- YOUR GOAL: After locating the line that contains "Run Python file with the play button" in the material below, copy that line and each one following it, exactly, up to the last line. Pictures stay out.

- RECORDS PROVIDED:

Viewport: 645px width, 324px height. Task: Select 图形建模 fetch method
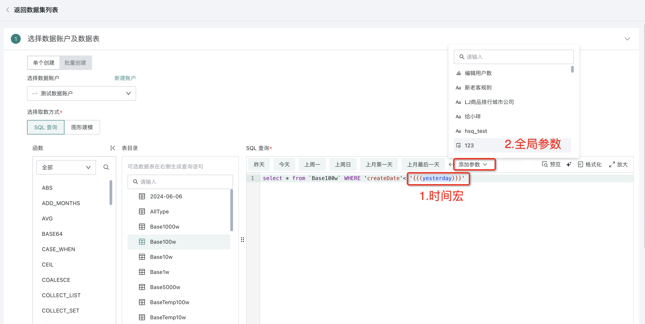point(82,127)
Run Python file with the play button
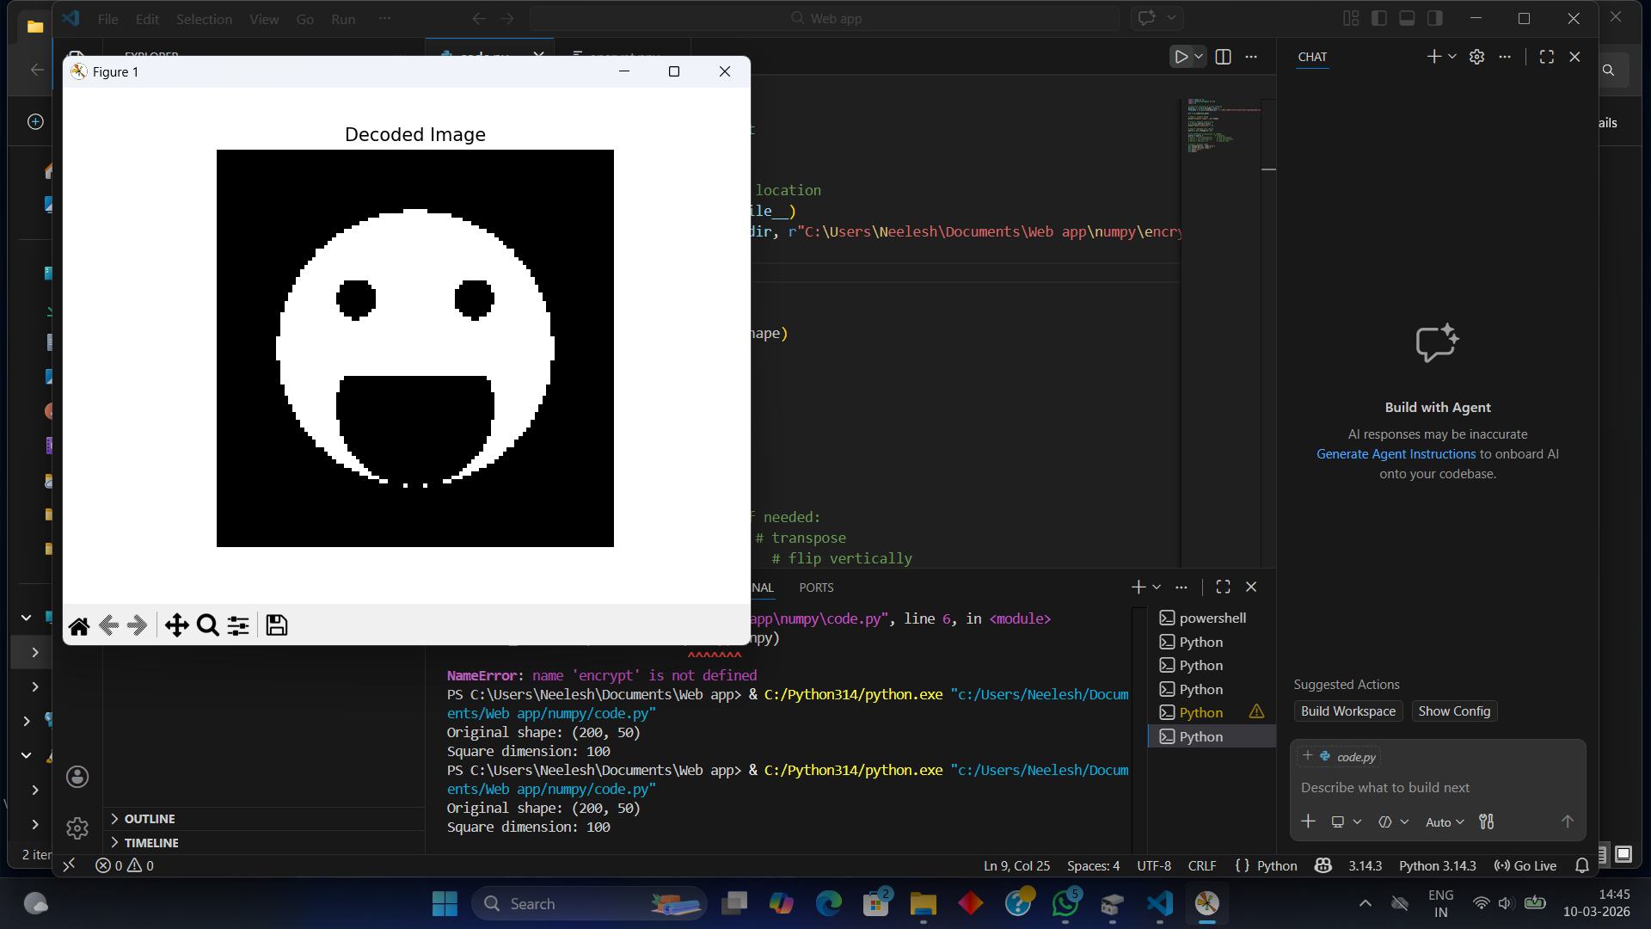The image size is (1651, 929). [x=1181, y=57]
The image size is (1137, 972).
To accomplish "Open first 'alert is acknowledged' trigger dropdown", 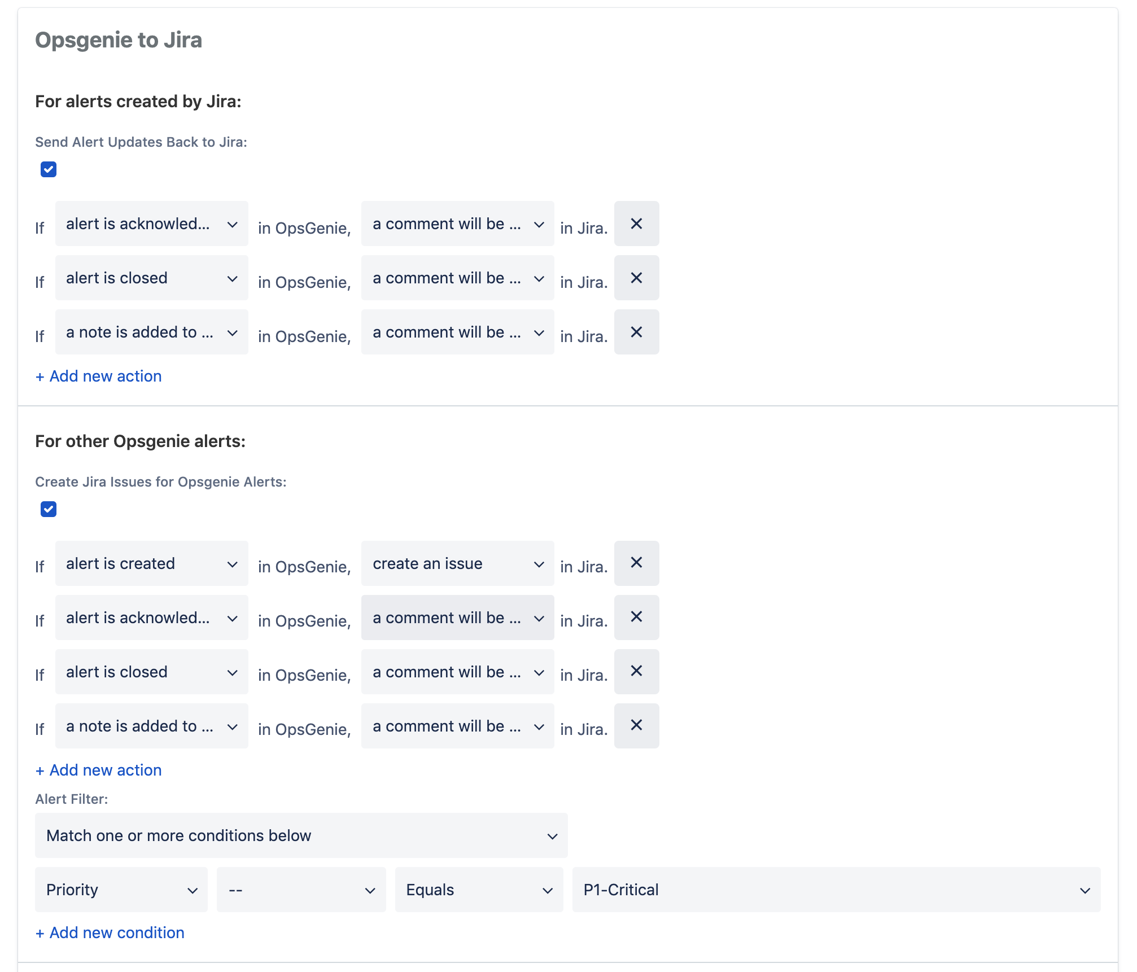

- RESPONSE:
Run Python file with the play button
The image size is (1651, 929). [x=1181, y=57]
The image size is (1137, 972).
To accomplish "Open first 'alert is acknowledged' trigger dropdown", 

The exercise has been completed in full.